There are many other vehicles used by the mentally ill such as politics, ethnicity or territory. But in cases such as these, the illness can metastasize to one’s extreme view of religion.
Finally, when acts such as these are linked to religion, I find it helpful to remember this analogy. Extreme fundamentalism in the Muslim faith is much the same as the extremist view of Christian members in the Ku Klux Klan. Both are abominable mutations of faith. The alleged shooter no more represented good Muslims than my white-sheeted ancestors represented good Christians.
Spiritually, I’ve had the privilege to witness the faith of a number of Muslim service members. I recall the unwavering faith of two Army specialists I worked with in Iraq earlier this year.
The first assisted me in the emergency room when we received four patients: three American soldiers and one Muslim translator. They all were dead.
During the aftermath, I, along with a rabbi, a priest and this newly naturalized Muslim American, walked among the trauma staff to lay hands on the heaving shoulders of service members who found this incident too horrendous for words.
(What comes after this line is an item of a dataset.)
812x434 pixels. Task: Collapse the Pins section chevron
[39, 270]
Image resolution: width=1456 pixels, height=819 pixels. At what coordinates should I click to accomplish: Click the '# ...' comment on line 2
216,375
The other Muslim soldier, also newly naturalized, helped me work with an Iraqi boy who was burned over most of his body from playing with matches and fuel.
This Muslim American stood with me as I beamed a smile toward the boy’s perfect and untouched face. Without much ability to talk to the family, I knew of only one way to offer respect. While our soldier read from the Quran, I paused respectfully and then passed the Quran to the father. He placed his hand on his heart and gratefully received the book by kissing it and positioning it on his son’s pillow.
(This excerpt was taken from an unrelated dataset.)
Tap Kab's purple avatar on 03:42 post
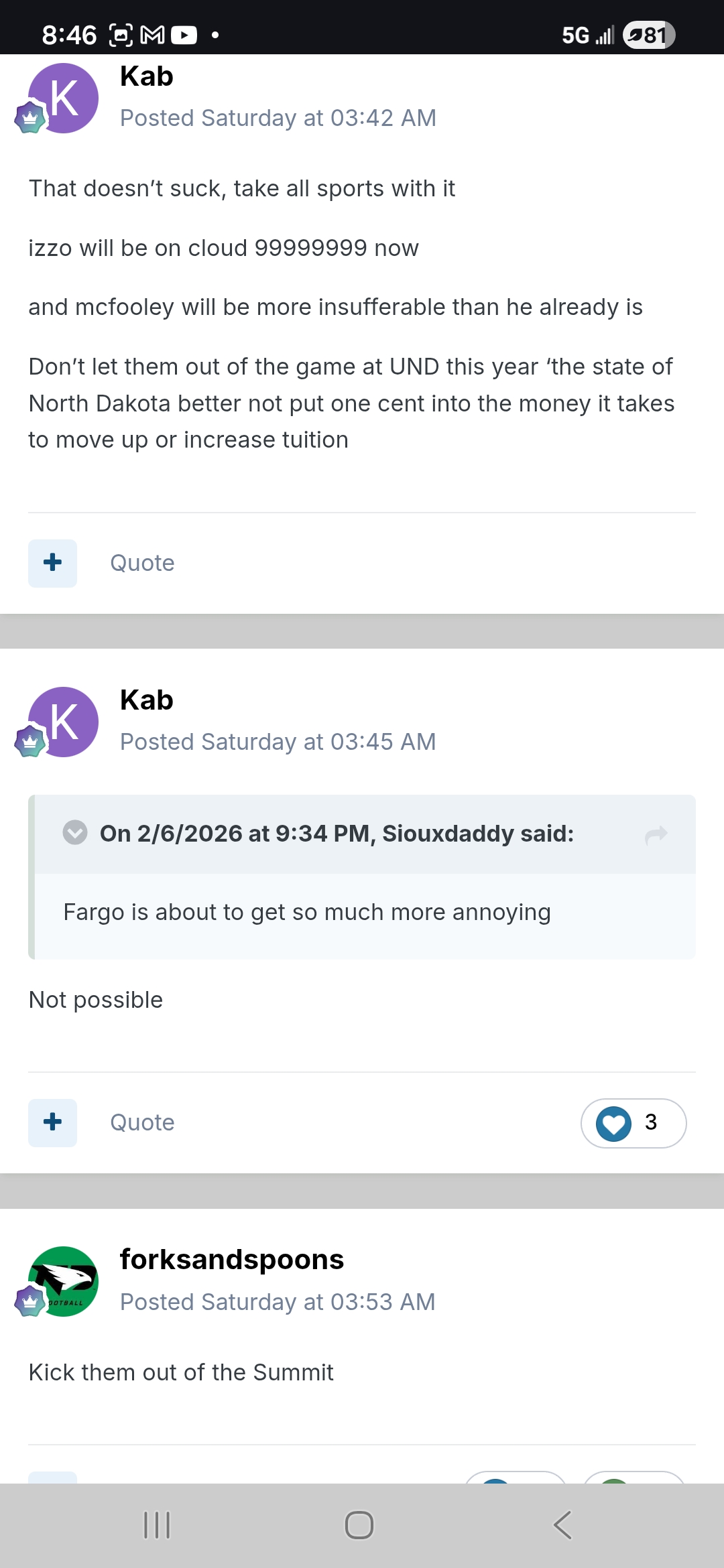The height and width of the screenshot is (1568, 724). pos(64,98)

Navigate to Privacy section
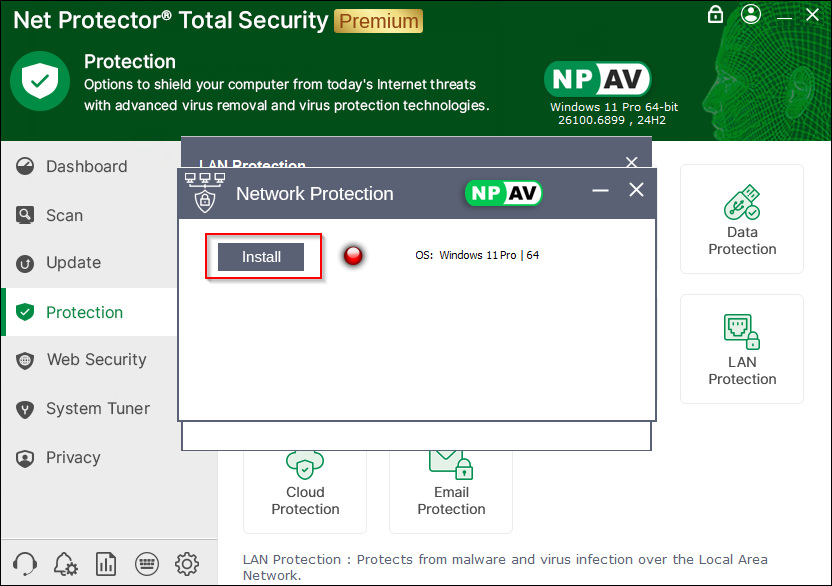(73, 458)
You’ll never read headlines about these soldiers who demonstrated strong and exemplary faith, so you’ll have to trust me. There are plenty of Muslims in the military who contribute to the good in this world.
Will the Muslims and Christians ever get along?
Sacred text certainly encourages it.
The Quran declares: “Find those who say, ‘We are Christians,’ ” the prophet declared, “because amongst these are men devoted to learning and men who have renounced the world, and they are not arrogant.” (Surah 5:82)
Joining the cry for tolerance is the Judeo-Christian prophet Isaiah who predicts we will one day get along.
“The wolf will romp with the lamb, the leopard sleep with the kid . . . the cow and bear will graze the same pasture. . . . Neither animal nor human will hurt or kill on my holy mountain. The whole earth will be brimming with knowing God-alive, a living knowledge of God ocean-deep, ocean-wide.”
That’s the world I want to live in. Pretty idealistic, I know. But that’s what they said to the kids chipping away at the Berlin wall. And 20 years later, we are celebrating its fall.